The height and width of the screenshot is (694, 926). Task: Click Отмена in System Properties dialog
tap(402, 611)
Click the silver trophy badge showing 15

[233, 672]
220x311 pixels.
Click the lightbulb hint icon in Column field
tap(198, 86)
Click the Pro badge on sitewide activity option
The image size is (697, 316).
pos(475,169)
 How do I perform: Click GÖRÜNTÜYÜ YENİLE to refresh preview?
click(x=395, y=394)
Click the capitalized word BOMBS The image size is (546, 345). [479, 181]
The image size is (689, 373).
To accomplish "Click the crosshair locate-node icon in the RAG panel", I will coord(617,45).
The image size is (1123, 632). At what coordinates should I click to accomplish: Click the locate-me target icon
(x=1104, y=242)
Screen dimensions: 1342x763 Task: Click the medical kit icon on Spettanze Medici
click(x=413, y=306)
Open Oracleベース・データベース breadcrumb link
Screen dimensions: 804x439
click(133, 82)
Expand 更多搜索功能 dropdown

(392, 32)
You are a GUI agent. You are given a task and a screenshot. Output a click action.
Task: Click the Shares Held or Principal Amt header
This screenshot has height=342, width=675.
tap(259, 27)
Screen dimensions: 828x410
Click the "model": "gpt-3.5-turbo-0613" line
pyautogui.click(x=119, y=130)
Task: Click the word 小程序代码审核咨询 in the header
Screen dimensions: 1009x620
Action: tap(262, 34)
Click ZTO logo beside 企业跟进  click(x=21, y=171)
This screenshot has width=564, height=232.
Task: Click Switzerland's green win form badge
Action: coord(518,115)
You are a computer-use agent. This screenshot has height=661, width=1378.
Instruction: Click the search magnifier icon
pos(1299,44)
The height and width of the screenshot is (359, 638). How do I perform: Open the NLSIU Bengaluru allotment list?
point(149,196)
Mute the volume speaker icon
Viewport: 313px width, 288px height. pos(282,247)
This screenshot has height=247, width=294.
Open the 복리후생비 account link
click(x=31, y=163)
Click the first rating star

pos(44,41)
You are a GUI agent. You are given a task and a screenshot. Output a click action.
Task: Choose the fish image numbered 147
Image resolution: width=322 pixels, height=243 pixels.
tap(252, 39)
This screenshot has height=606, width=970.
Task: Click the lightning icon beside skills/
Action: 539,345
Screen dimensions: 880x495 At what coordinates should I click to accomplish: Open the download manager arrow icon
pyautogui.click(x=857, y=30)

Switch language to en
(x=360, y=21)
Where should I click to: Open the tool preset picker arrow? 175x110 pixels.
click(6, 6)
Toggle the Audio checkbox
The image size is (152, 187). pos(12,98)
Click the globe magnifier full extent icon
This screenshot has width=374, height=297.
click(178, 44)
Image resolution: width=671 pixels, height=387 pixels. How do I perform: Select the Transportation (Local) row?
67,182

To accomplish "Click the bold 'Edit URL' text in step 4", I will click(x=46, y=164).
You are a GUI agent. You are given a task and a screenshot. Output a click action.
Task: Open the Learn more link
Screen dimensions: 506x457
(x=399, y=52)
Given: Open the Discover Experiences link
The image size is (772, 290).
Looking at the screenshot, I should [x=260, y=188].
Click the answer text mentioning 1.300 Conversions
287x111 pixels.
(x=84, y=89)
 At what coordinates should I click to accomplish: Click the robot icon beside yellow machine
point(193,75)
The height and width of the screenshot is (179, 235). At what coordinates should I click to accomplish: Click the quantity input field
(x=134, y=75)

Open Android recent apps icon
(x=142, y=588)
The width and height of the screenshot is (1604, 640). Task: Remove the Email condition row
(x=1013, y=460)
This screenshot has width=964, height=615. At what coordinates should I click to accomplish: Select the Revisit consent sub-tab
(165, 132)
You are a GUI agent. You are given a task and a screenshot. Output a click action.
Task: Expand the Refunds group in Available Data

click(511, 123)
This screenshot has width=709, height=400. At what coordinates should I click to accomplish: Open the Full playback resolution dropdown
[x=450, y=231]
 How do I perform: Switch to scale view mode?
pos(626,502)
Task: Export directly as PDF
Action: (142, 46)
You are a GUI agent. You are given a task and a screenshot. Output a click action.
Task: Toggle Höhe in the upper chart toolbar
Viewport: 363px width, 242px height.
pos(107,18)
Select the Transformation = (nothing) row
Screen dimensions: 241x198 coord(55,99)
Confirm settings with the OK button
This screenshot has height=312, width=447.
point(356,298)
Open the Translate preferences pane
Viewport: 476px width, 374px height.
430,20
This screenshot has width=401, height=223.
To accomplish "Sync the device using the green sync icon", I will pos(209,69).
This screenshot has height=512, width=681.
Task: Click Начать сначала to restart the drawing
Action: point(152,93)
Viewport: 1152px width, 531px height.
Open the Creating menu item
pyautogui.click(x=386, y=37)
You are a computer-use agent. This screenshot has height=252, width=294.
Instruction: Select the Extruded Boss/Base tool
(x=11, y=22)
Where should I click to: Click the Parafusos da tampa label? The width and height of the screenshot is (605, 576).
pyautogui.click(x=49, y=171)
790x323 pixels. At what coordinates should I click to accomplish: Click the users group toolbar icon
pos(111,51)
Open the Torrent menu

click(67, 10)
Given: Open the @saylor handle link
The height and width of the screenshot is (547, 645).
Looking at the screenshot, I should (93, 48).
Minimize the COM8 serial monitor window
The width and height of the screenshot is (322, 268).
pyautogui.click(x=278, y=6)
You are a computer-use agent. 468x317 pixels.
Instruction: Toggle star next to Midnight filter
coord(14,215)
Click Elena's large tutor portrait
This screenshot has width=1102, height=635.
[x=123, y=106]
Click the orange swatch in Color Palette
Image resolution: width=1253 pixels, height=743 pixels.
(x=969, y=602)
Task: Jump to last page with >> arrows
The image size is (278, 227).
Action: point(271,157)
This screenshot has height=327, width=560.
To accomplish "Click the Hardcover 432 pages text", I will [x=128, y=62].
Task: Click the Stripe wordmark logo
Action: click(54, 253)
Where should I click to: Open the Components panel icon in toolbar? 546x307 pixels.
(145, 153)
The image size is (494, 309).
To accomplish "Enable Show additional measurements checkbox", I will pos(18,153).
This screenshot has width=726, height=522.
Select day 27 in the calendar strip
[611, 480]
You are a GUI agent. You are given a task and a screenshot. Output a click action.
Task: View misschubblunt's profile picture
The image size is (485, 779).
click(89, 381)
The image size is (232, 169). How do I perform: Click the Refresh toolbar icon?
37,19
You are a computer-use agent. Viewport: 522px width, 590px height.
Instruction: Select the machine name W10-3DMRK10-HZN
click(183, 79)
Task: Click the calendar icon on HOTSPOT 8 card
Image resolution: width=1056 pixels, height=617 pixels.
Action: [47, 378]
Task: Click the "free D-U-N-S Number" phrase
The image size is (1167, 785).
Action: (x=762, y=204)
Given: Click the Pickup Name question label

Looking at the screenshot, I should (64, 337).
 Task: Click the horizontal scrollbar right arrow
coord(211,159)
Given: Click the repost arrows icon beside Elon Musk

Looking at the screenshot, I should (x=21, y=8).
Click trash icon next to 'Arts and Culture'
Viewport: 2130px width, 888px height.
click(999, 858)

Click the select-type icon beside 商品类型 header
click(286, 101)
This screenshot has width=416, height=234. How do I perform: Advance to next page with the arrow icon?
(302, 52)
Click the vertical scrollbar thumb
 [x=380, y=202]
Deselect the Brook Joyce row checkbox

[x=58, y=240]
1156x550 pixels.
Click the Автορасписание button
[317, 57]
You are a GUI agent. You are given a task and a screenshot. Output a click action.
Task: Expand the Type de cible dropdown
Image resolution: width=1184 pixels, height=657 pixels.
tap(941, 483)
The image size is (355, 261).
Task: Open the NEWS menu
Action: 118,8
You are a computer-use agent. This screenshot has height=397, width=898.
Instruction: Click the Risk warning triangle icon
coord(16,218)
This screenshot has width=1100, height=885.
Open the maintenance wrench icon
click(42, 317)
━━━━━━
- WHAT YOU NEED TO DO:
Copy out the material above in its entirety, exactly.

- TASK RESPONSE:
The height and width of the screenshot is (694, 926). Task: Click Отмена in System Properties dialog
tap(402, 611)
Click the silver trophy badge showing 15

[233, 672]
220x311 pixels.
Click the lightbulb hint icon in Column field
tap(198, 86)
Click the Pro badge on sitewide activity option
The image size is (697, 316).
pos(475,169)
 How do I perform: Click GÖRÜNTÜYÜ YENİLE to refresh preview?
click(x=395, y=394)
Click the capitalized word BOMBS The image size is (546, 345). [479, 181]
The image size is (689, 373).
To accomplish "Click the crosshair locate-node icon in the RAG panel", I will coord(617,45).
The image size is (1123, 632). At what coordinates should I click to accomplish: Click the locate-me target icon
(x=1104, y=242)
Screen dimensions: 1342x763 Task: Click the medical kit icon on Spettanze Medici
click(x=413, y=306)
Open Oracleベース・データベース breadcrumb link
Screen dimensions: 804x439
click(133, 82)
Expand 更多搜索功能 dropdown

(392, 32)
You are a GUI agent. You are given a task and a screenshot. Output a click action.
Task: Click the Shares Held or Principal Amt header
This screenshot has height=342, width=675.
tap(259, 27)
Screen dimensions: 828x410
Click the "model": "gpt-3.5-turbo-0613" line
pyautogui.click(x=119, y=130)
Task: Click the word 小程序代码审核咨询 in the header
Screen dimensions: 1009x620
Action: tap(262, 34)
Click ZTO logo beside 企业跟进  click(x=21, y=171)
This screenshot has width=564, height=232.
Task: Click Switzerland's green win form badge
Action: coord(518,115)
You are a computer-use agent. This screenshot has height=661, width=1378.
Instruction: Click the search magnifier icon
pos(1299,44)
The height and width of the screenshot is (359, 638). How do I perform: Open the NLSIU Bengaluru allotment list?
point(149,196)
Mute the volume speaker icon
Viewport: 313px width, 288px height. pos(282,247)
This screenshot has height=247, width=294.
Open the 복리후생비 account link
click(x=31, y=163)
Click the first rating star

pos(44,41)
You are a GUI agent. You are given a task and a screenshot. Output a click action.
Task: Choose the fish image numbered 147
Image resolution: width=322 pixels, height=243 pixels.
tap(252, 39)
This screenshot has height=606, width=970.
Task: Click the lightning icon beside skills/
Action: 539,345
Screen dimensions: 880x495 At what coordinates should I click to accomplish: Open the download manager arrow icon
pyautogui.click(x=857, y=30)

Switch language to en
(x=360, y=21)
Where should I click to: Open the tool preset picker arrow? 175x110 pixels.
click(6, 6)
Toggle the Audio checkbox
The image size is (152, 187). pos(12,98)
Click the globe magnifier full extent icon
This screenshot has width=374, height=297.
click(178, 44)
Image resolution: width=671 pixels, height=387 pixels. How do I perform: Select the Transportation (Local) row?
67,182

To accomplish "Click the bold 'Edit URL' text in step 4", I will click(x=46, y=164).
You are a GUI agent. You are given a task and a screenshot. Output a click action.
Task: Open the Learn more link
Screen dimensions: 506x457
(x=399, y=52)
Given: Open the Discover Experiences link
The image size is (772, 290).
Looking at the screenshot, I should [x=260, y=188].
Click the answer text mentioning 1.300 Conversions
287x111 pixels.
(x=84, y=89)
 At what coordinates should I click to accomplish: Click the robot icon beside yellow machine
point(193,75)
The height and width of the screenshot is (179, 235). At what coordinates should I click to accomplish: Click the quantity input field
(x=134, y=75)

Open Android recent apps icon
(x=142, y=588)
The width and height of the screenshot is (1604, 640). Task: Remove the Email condition row
(x=1013, y=460)
This screenshot has width=964, height=615. At what coordinates should I click to accomplish: Select the Revisit consent sub-tab
(165, 132)
You are a GUI agent. You are given a task and a screenshot. Output a click action.
Task: Expand the Refunds group in Available Data

click(511, 123)
This screenshot has width=709, height=400. At what coordinates should I click to accomplish: Open the Full playback resolution dropdown
[x=450, y=231]
 How do I perform: Switch to scale view mode?
pos(626,502)
Task: Export directly as PDF
Action: (142, 46)
You are a GUI agent. You are given a task and a screenshot. Output a click action.
Task: Toggle Höhe in the upper chart toolbar
Viewport: 363px width, 242px height.
pos(107,18)
Select the Transformation = (nothing) row
Screen dimensions: 241x198 coord(55,99)
Confirm settings with the OK button
This screenshot has height=312, width=447.
point(356,298)
Open the Translate preferences pane
Viewport: 476px width, 374px height.
430,20
This screenshot has width=401, height=223.
To accomplish "Sync the device using the green sync icon", I will pos(209,69).
This screenshot has height=512, width=681.
Task: Click Начать сначала to restart the drawing
Action: point(152,93)
Viewport: 1152px width, 531px height.
Open the Creating menu item
pyautogui.click(x=386, y=37)
You are a computer-use agent. This screenshot has height=252, width=294.
Instruction: Select the Extruded Boss/Base tool
(x=11, y=22)
Where should I click to: Click the Parafusos da tampa label? The width and height of the screenshot is (605, 576).
pyautogui.click(x=49, y=171)
790x323 pixels. At what coordinates should I click to accomplish: Click the users group toolbar icon
pos(111,51)
Open the Torrent menu

click(67, 10)
Given: Open the @saylor handle link
The height and width of the screenshot is (547, 645).
Looking at the screenshot, I should (93, 48).
Minimize the COM8 serial monitor window
The width and height of the screenshot is (322, 268).
pyautogui.click(x=278, y=6)
You are a computer-use agent. 468x317 pixels.
Instruction: Toggle star next to Midnight filter
coord(14,215)
Click Elena's large tutor portrait
This screenshot has width=1102, height=635.
[x=123, y=106]
Click the orange swatch in Color Palette
Image resolution: width=1253 pixels, height=743 pixels.
(x=969, y=602)
Task: Jump to last page with >> arrows
The image size is (278, 227).
Action: point(271,157)
This screenshot has height=327, width=560.
To accomplish "Click the Hardcover 432 pages text", I will [x=128, y=62].
Task: Click the Stripe wordmark logo
Action: click(54, 253)
Where should I click to: Open the Components panel icon in toolbar? 546x307 pixels.
(145, 153)
The image size is (494, 309).
To accomplish "Enable Show additional measurements checkbox", I will pos(18,153).
This screenshot has width=726, height=522.
Select day 27 in the calendar strip
[611, 480]
You are a GUI agent. You are given a task and a screenshot. Output a click action.
Task: View misschubblunt's profile picture
The image size is (485, 779).
click(89, 381)
The image size is (232, 169). How do I perform: Click the Refresh toolbar icon?
37,19
You are a computer-use agent. Viewport: 522px width, 590px height.
Instruction: Select the machine name W10-3DMRK10-HZN
click(183, 79)
Task: Click the calendar icon on HOTSPOT 8 card
Image resolution: width=1056 pixels, height=617 pixels.
Action: [47, 378]
Task: Click the "free D-U-N-S Number" phrase
The image size is (1167, 785).
Action: (x=762, y=204)
Given: Click the Pickup Name question label

Looking at the screenshot, I should (64, 337).
 Task: Click the horizontal scrollbar right arrow
coord(211,159)
Given: Click the repost arrows icon beside Elon Musk

Looking at the screenshot, I should (x=21, y=8).
Click trash icon next to 'Arts and Culture'
Viewport: 2130px width, 888px height.
click(999, 858)

Click the select-type icon beside 商品类型 header
click(286, 101)
This screenshot has width=416, height=234. How do I perform: Advance to next page with the arrow icon?
(302, 52)
Click the vertical scrollbar thumb
 [x=380, y=202]
Deselect the Brook Joyce row checkbox

[x=58, y=240]
1156x550 pixels.
Click the Автορасписание button
[317, 57]
You are a GUI agent. You are given a task and a screenshot. Output a click action.
Task: Expand the Type de cible dropdown
Image resolution: width=1184 pixels, height=657 pixels.
tap(941, 483)
The image size is (355, 261).
Task: Open the NEWS menu
Action: 118,8
You are a computer-use agent. This screenshot has height=397, width=898.
Instruction: Click the Risk warning triangle icon
coord(16,218)
This screenshot has width=1100, height=885.
Open the maintenance wrench icon
click(42, 317)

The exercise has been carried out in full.